HOW TO COMPLETE THIS TASK:
Lift out each line of the data that holds "computer".

Stored data:
========
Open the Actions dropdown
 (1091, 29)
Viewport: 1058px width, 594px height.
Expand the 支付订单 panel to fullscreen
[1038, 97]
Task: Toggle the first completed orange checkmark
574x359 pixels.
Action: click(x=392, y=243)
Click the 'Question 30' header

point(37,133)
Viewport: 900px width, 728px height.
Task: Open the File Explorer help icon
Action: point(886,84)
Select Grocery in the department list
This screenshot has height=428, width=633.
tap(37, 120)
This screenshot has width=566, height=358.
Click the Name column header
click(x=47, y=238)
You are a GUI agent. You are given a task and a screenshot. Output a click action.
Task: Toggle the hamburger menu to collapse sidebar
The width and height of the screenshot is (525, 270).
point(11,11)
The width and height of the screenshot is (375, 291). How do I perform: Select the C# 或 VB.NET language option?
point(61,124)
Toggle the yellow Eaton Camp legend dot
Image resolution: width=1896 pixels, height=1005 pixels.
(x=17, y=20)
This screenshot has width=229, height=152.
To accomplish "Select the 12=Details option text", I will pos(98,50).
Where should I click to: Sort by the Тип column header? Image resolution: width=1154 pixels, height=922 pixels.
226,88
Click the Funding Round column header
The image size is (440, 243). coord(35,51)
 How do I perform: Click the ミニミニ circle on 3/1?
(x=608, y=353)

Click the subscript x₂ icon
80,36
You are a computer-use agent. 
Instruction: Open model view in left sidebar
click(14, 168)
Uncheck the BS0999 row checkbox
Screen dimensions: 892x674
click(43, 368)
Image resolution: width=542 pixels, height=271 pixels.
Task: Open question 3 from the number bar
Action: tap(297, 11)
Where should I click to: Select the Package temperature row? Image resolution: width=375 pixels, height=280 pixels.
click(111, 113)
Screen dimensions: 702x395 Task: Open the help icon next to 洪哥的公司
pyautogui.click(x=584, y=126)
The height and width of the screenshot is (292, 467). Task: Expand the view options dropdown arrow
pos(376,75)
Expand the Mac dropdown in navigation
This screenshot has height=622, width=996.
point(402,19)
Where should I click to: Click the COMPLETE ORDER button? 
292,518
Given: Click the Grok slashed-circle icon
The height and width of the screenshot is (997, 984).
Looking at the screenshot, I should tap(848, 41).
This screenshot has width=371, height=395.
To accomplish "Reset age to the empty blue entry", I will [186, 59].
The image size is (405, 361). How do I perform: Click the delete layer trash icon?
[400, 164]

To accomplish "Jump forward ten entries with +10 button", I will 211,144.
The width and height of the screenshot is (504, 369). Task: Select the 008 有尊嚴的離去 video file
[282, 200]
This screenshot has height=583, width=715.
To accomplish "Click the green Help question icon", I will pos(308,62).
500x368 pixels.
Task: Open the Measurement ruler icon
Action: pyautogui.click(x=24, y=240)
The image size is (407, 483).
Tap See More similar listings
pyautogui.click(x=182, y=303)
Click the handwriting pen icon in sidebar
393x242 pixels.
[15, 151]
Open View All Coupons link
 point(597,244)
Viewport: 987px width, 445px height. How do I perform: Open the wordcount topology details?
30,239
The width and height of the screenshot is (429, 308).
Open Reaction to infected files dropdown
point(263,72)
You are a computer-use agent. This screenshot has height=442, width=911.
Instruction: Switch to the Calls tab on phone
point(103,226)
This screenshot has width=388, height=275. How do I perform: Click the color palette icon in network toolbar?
========
YOUR SOLUTION:
You are a computer-use agent. 
You are a computer-use agent. This screenshot has height=442, width=911.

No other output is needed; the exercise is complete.